=== TEXT EXCERPT ===

Few men of letters have been able to write on Thomas Moore without disparaging the financial and social success of his life or the great mass of his work, mostly verse, from which so little of any worth is still remembered except Irish Melodies. The quantity of his work and the ready charm that contributed to his success in London society are largely attributable to the fact that Moore, like many other aspirants from the provinces, had to get on as best he could. Starvation in a garret may be the mark of genius but only posterity can decide between the respective merits of Thomas Chatterton and William Blake. Moore took no chances; he stuck by the Whigs, forswore his early Republicanism, and modulated his Irishness into its most acceptable form in the London drawing room, the real source of political power and hence patronage in Regency England. He also sang Irish songs, thereby gaining practically the only claim he has on the memory and affections of later times. The rest of his work fills up that yawning gulf of trivia that kept the London publishers prosperous, their readers contented, the popular authors wealthy, and the best of contemporary English writers—among them Percy Bysshe Shelley, John Keats, and Blake—out of sight.
However, Moore was in his way a pioneer. He always claimed to have originated modern Irish poetry, enjoying a personal application of the song that takes its title from the opening words:
Dear Harp of my Country! in darkness I found thee,The cold chain of silence hung o’er thee long,When proudly, my own Island Harp! I unbound thee,And gave all thy chords to light, freedom and song!

=== ENTRIES ===

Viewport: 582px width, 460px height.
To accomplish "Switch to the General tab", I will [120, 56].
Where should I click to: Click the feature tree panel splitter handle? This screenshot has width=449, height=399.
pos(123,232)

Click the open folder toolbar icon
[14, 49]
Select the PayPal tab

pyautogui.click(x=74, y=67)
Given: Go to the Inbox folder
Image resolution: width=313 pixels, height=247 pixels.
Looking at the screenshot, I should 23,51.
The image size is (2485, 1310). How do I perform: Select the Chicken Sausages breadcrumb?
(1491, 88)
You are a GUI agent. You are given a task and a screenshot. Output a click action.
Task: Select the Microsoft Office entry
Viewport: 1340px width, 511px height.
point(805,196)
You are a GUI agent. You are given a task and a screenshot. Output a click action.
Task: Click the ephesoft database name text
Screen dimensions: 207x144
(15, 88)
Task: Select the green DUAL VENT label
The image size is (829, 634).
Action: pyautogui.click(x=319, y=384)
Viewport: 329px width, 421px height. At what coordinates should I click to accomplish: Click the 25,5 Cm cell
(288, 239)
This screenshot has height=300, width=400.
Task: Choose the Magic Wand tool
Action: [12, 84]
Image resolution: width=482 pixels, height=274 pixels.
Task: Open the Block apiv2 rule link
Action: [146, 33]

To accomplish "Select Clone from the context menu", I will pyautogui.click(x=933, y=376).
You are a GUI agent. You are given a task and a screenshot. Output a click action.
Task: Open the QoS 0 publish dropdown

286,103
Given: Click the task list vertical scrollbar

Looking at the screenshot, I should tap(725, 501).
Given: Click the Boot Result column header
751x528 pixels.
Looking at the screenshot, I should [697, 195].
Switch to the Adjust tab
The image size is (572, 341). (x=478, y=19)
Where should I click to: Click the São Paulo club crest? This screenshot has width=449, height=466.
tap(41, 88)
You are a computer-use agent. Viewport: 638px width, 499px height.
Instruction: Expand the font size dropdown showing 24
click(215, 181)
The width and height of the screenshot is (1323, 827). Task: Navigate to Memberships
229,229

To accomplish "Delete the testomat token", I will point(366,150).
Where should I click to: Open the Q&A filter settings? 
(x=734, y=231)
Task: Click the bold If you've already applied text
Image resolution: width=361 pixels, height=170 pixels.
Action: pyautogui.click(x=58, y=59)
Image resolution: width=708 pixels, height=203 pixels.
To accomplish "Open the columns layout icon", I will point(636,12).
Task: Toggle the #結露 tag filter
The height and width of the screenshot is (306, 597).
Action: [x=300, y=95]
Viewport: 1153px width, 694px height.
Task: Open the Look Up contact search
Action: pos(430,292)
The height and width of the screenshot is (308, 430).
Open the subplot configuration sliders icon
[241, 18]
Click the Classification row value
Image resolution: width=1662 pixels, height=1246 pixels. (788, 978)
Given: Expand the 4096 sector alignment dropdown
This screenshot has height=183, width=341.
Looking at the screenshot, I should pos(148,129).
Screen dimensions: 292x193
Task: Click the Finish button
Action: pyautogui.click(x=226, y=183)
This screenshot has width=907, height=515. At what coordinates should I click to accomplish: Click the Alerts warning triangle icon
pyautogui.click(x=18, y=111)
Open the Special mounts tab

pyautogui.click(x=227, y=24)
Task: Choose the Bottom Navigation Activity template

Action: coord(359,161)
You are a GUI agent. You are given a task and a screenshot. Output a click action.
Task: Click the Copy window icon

===

## SET TASKS
#1 From the passage on Thomas Moore, copy the words from "However, Moore was" to "freedom and song!".
#2 In the passage on Thomas Moore, what did Moore always claim to have originated?

## THE RESULTS
#1
However, Moore was in his way a pioneer. He always claimed to have originated modern Irish poetry, enjoying a personal application of the song that takes its title from the opening words:
Dear Harp of my Country! in darkness I found thee,The cold chain of silence hung o’er thee long,When proudly, my own Island Harp! I unbound thee,And gave all thy chords to light, freedom and song!

#2 Modern Irish poetry.